Problem:
Every record is to be copied unchanged, except that its pictures are removed.

(Pixel coordinate grounding data)
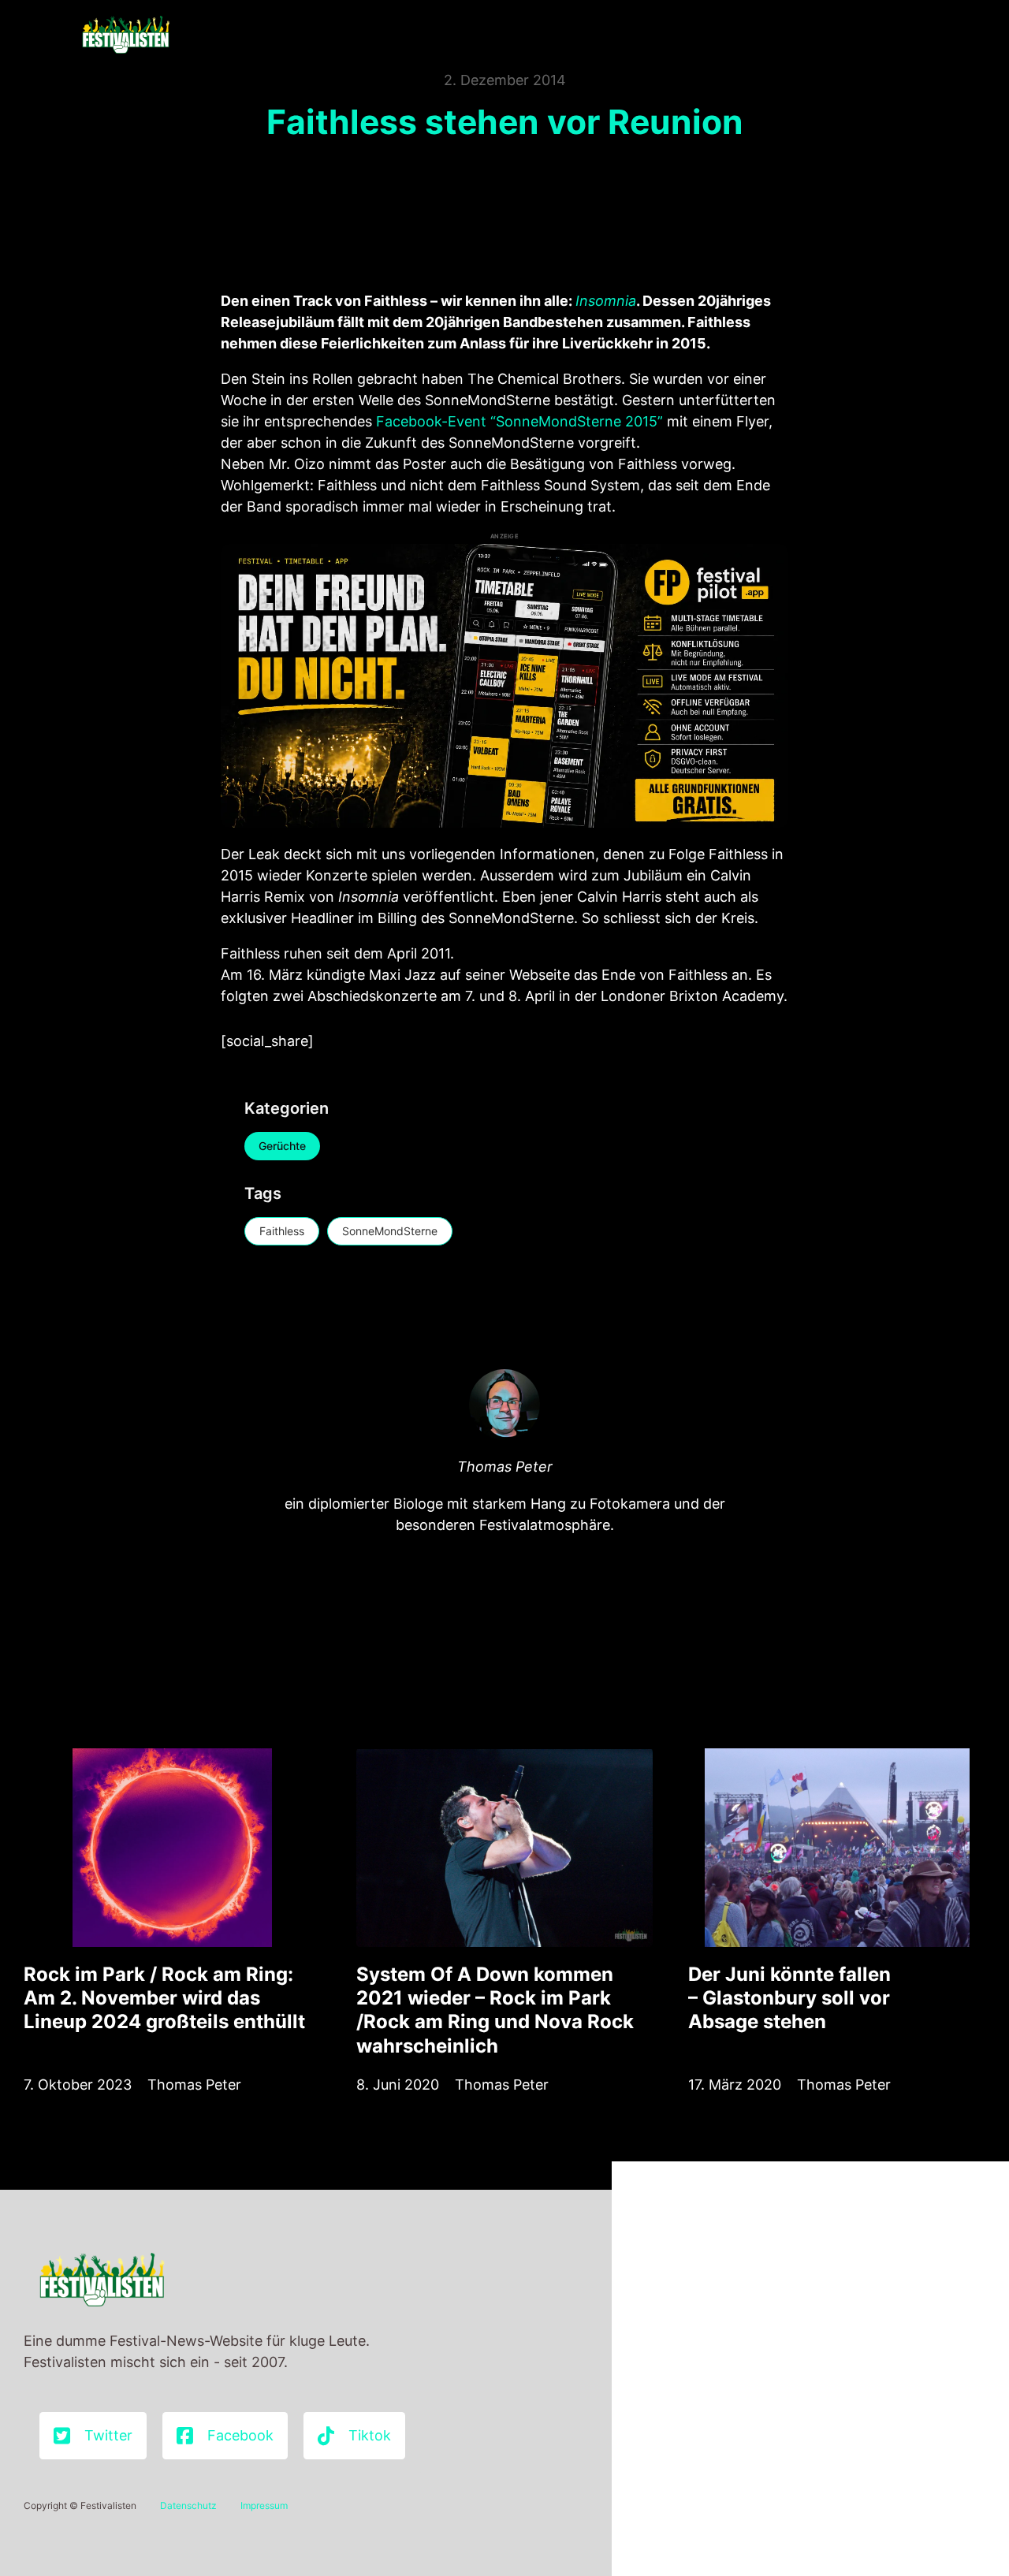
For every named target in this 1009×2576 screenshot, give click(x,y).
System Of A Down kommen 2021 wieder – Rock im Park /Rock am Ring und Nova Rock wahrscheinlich (495, 2010)
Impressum (264, 2505)
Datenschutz (188, 2505)
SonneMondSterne (389, 1231)
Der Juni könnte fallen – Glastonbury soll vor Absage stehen (789, 1998)
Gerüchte (282, 1145)
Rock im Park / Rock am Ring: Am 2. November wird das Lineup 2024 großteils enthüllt (164, 1998)
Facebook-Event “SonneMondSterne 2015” (519, 421)
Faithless (281, 1231)
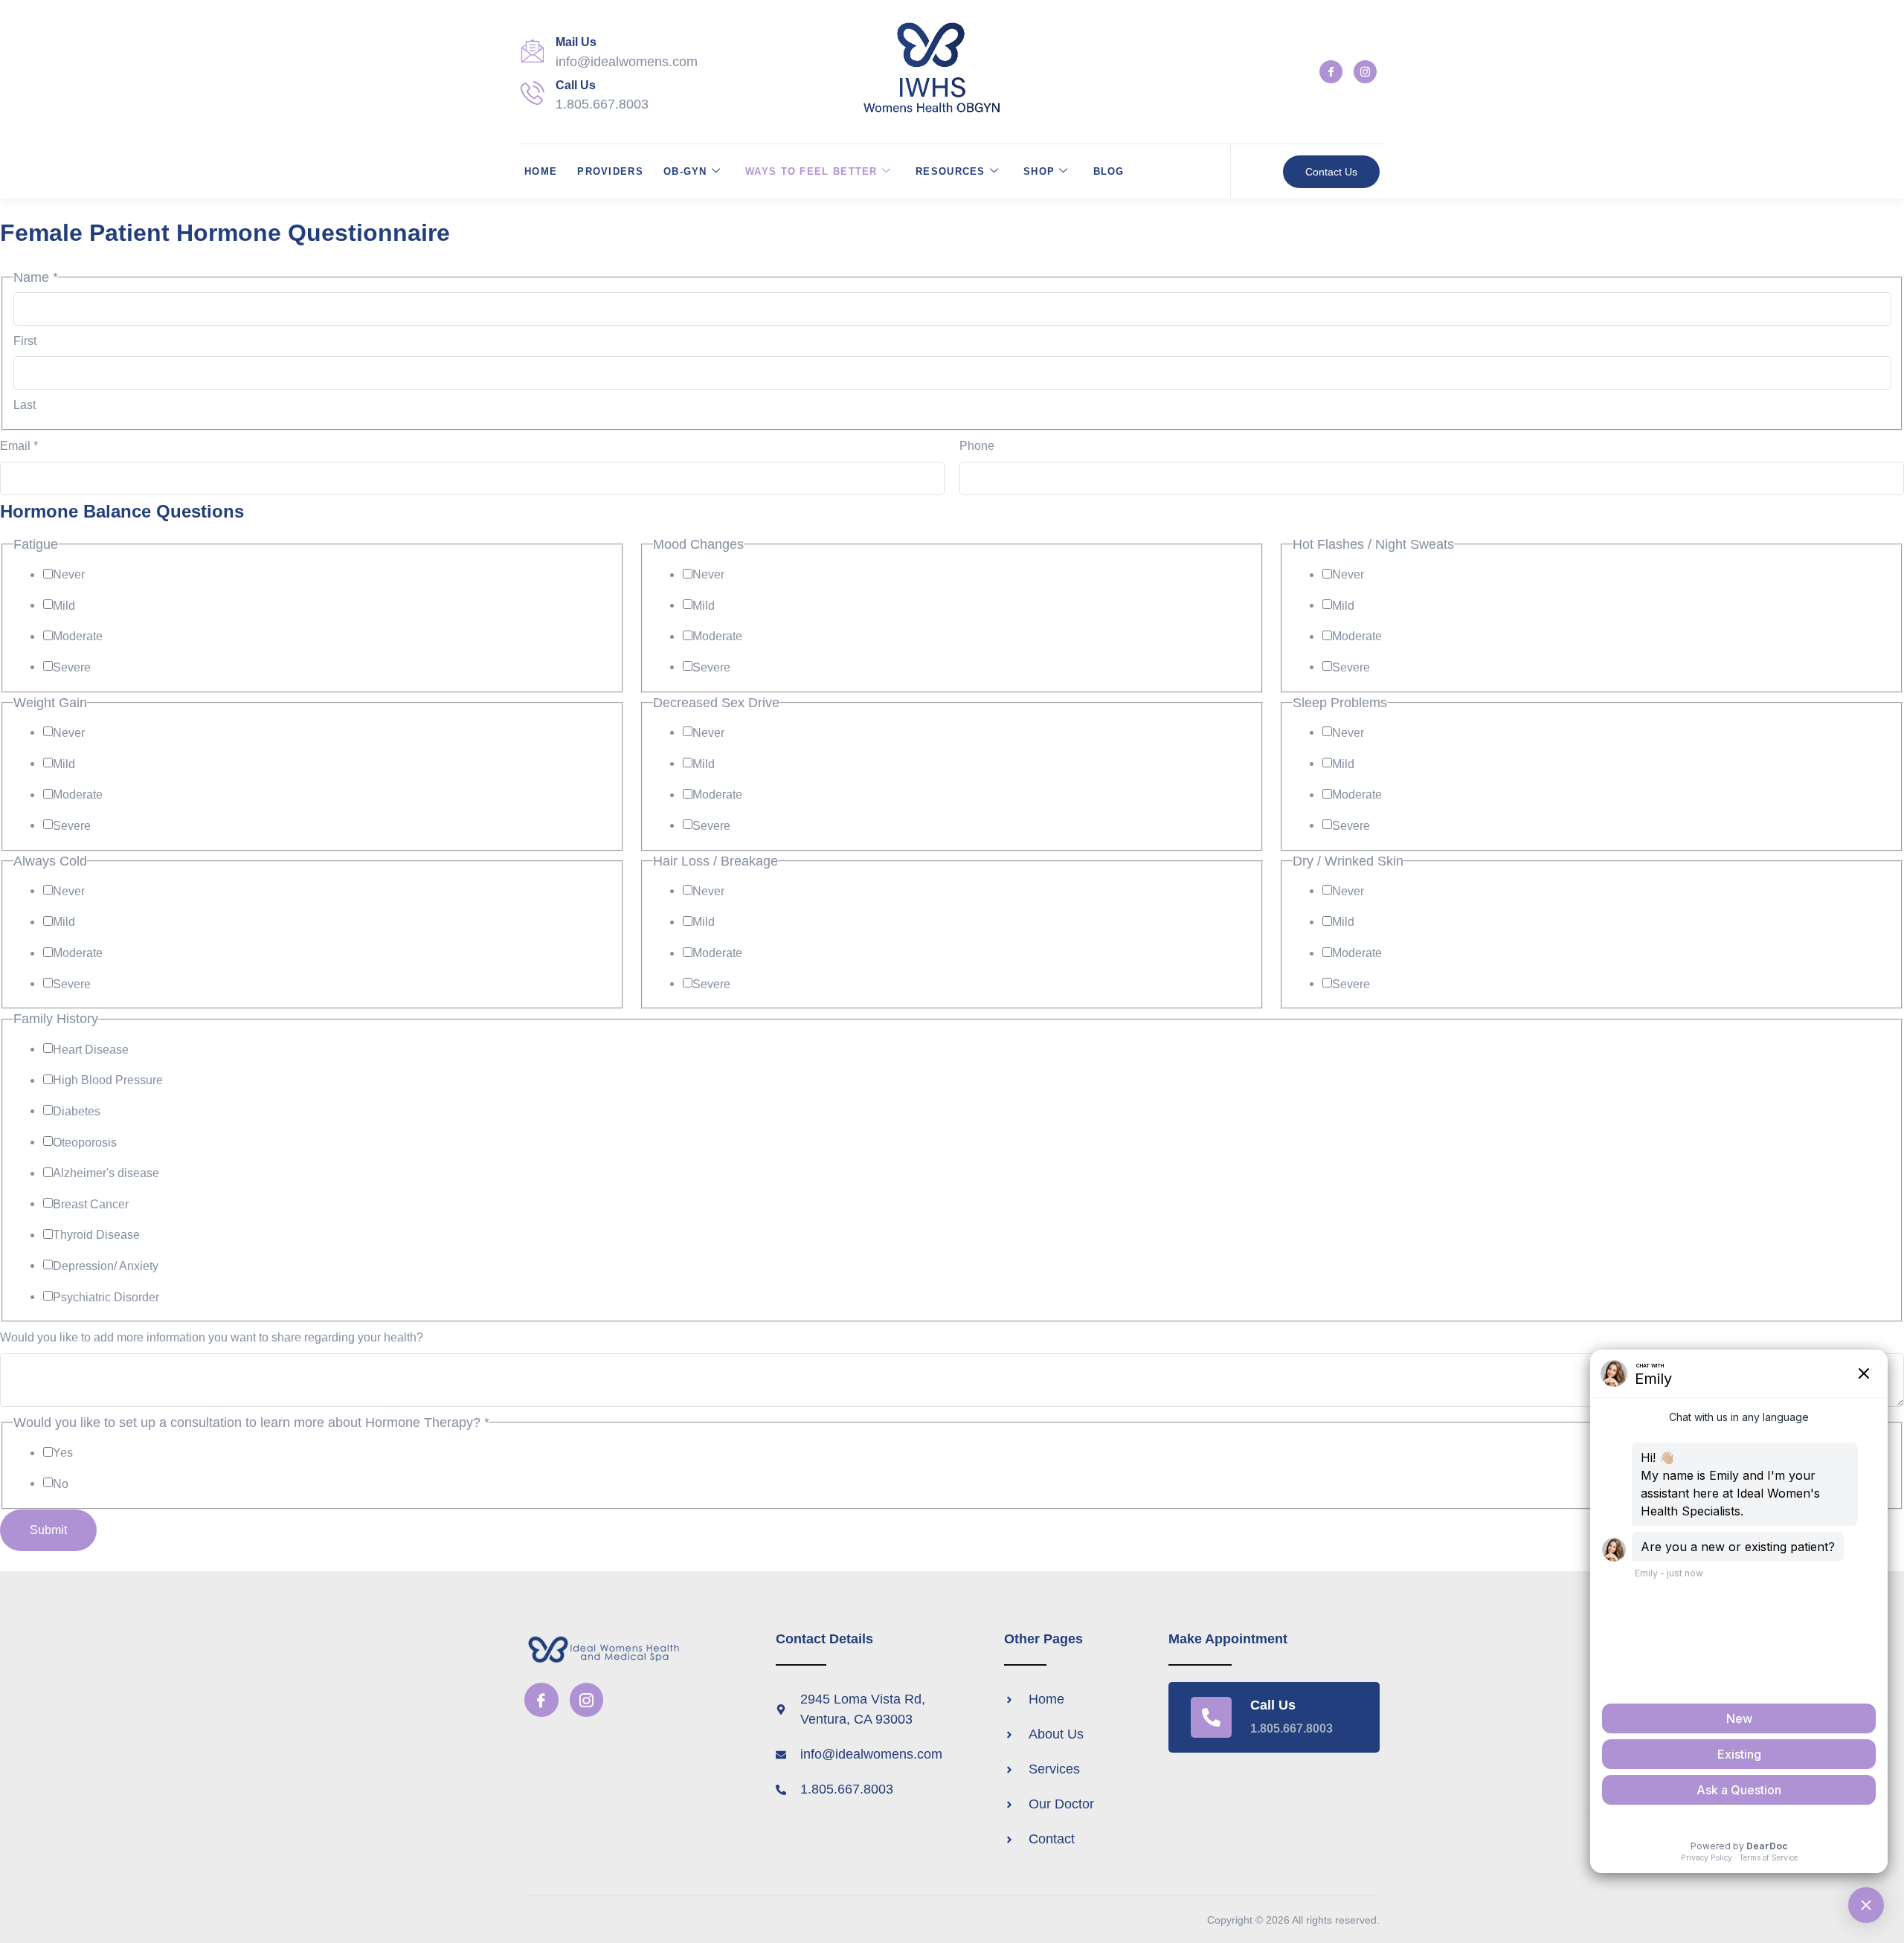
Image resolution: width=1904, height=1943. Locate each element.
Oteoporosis (85, 1142)
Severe (72, 667)
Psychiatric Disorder (106, 1297)
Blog (1109, 171)
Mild (64, 605)
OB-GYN (685, 171)
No (60, 1484)
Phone (976, 445)
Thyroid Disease (96, 1234)
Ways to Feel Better (811, 171)
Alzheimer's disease (106, 1173)
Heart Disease (91, 1049)
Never (69, 574)
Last (24, 405)
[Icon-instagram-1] (1365, 71)
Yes (63, 1452)
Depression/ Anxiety (105, 1266)
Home (540, 171)
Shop (1039, 171)
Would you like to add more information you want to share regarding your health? (211, 1337)
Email (19, 445)
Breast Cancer (91, 1204)
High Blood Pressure (108, 1080)
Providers (610, 171)
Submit (48, 1530)
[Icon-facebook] (1330, 71)
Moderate (78, 636)
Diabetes (76, 1111)
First (24, 341)
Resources (950, 171)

Solution to the exercise:
For every named target in this 1009×2576 screenshot, give click(x,y).
System Of A Down kommen 2021 wieder – Rock im Park /Rock am Ring und Nova Rock wahrscheinlich (495, 2010)
Impressum (264, 2505)
Datenschutz (188, 2505)
SonneMondSterne (389, 1231)
Der Juni könnte fallen – Glastonbury soll vor Absage stehen (789, 1998)
Gerüchte (282, 1145)
Rock im Park / Rock am Ring: Am 2. November wird das Lineup 2024 großteils enthüllt (164, 1998)
Facebook-Event “SonneMondSterne 2015” (519, 421)
Faithless (281, 1231)
Image resolution: width=1904, height=1943. Locate each element.
Oteoporosis (85, 1142)
Severe (72, 667)
Psychiatric Disorder (106, 1297)
Blog (1109, 171)
Mild (64, 605)
OB-GYN (685, 171)
No (60, 1484)
Phone (976, 445)
Thyroid Disease (96, 1234)
Ways to Feel Better (811, 171)
Alzheimer's disease (106, 1173)
Heart Disease (91, 1049)
Never (69, 574)
Last (24, 405)
[Icon-instagram-1] (1365, 71)
Yes (63, 1452)
Depression/ Anxiety (105, 1266)
Home (540, 171)
Shop (1039, 171)
Would you like to add more information you want to share regarding your health? (211, 1337)
Email (19, 445)
Breast Cancer (91, 1204)
High Blood Pressure (108, 1080)
Providers (610, 171)
Submit (48, 1530)
[Icon-facebook] (1330, 71)
Moderate (78, 636)
Diabetes (76, 1111)
First (24, 341)
Resources (950, 171)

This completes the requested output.